Exercício proposto A —
Reescreva como lista JSON de strings, uma por linha e sem as linhas em branco, as linhas dos registros que vão da que contém "Where should I" até o fim dos registros, ambas as pontas incluídas. Deixe as imagens de fora da resposta.

Trecho do documento —
O ritmo em que os avanços diplomáticos acontecem ainda é considerado muito lento pela maioria dos cientistas e organizações do movimento socioambientalista.


Realizada no fim do ano passado na África do Sul, a mais recente conferência da ONU sobre mudanças climáticas (COP-17) deixou a porta entreaberta para um inédito acordo internacional que abranja todos os países na luta contra o aquecimento global, mas o ritmo em que os avanços diplomáticos acontecem ainda é considerado muito lento pela maioria dos cientistas e organizações do movimento socioambientalista. A necessidade de resolver essa contradição faz com que 2012 seja um ano fundamental para a definição dos rumos da política ambiental internacional, e o ponto alto do calendário de negociações acontecerá na conferência Rio+20, que será realizada em junho no Brasil. Entre o ceticismo e o chamado à mobilização, algumas lideranças socioambientais brasileiras revelam suas expectativas em relação ao evento.

Registros extraídos —
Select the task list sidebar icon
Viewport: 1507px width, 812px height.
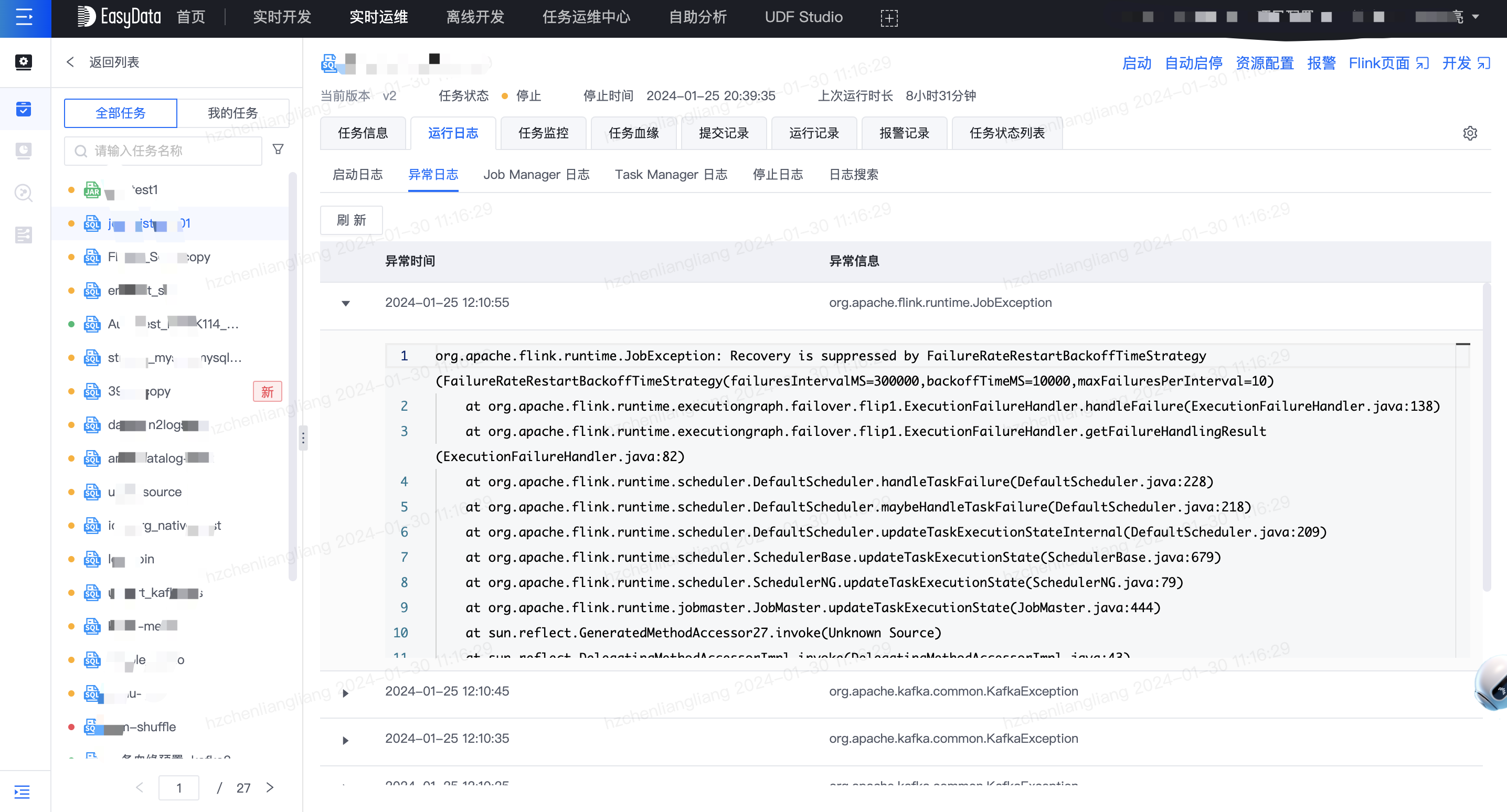pyautogui.click(x=24, y=110)
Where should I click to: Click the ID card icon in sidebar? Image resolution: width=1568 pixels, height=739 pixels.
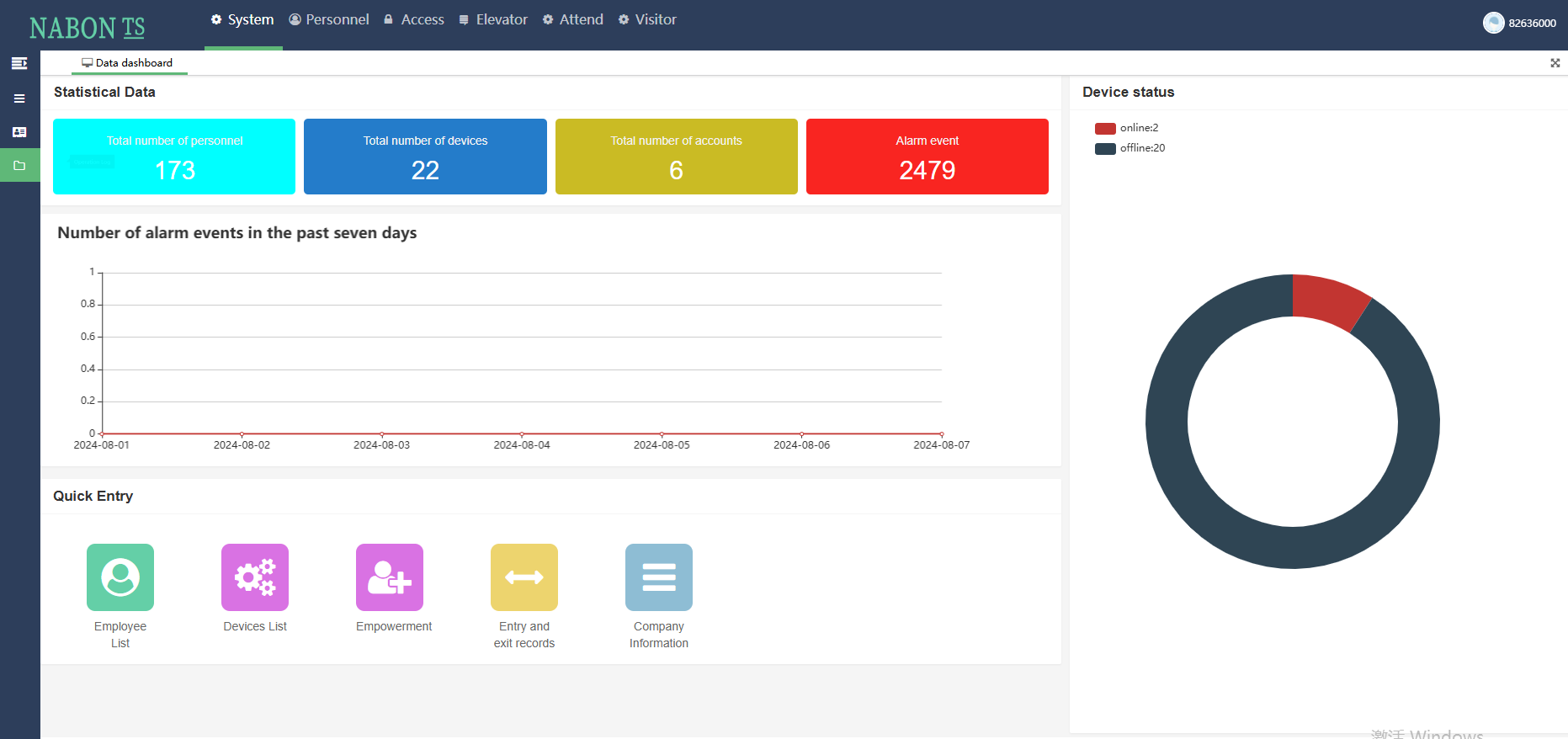pyautogui.click(x=19, y=132)
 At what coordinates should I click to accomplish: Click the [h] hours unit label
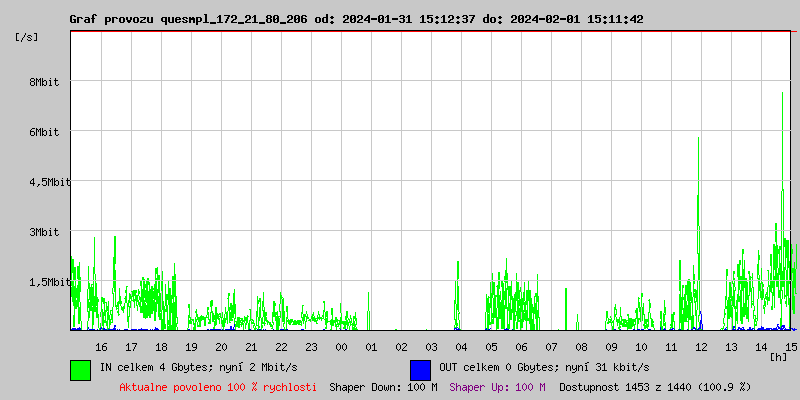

Exercício proposto B —
Traduza para o inglês a frase "Entre o ceticismo e o chamado à mobilização, algumas lideranças socioambientais brasileiras revelam suas expectativas em relação ao evento.", do texto sobre a conferência Rio+20.

Resposta completa A —
[
  "Where should I click to: Click the ID card icon in sidebar? Image resolution: width=1568 pixels, height=739 pixels.",
  "pyautogui.click(x=19, y=132)",
  " At what coordinates should I click to accomplish: Click the [h] hours unit label"
]

Resposta completa B —
Between skepticism and the call for mobilization, some Brazilian socio-environmental leaders reveal their expectations regarding the event.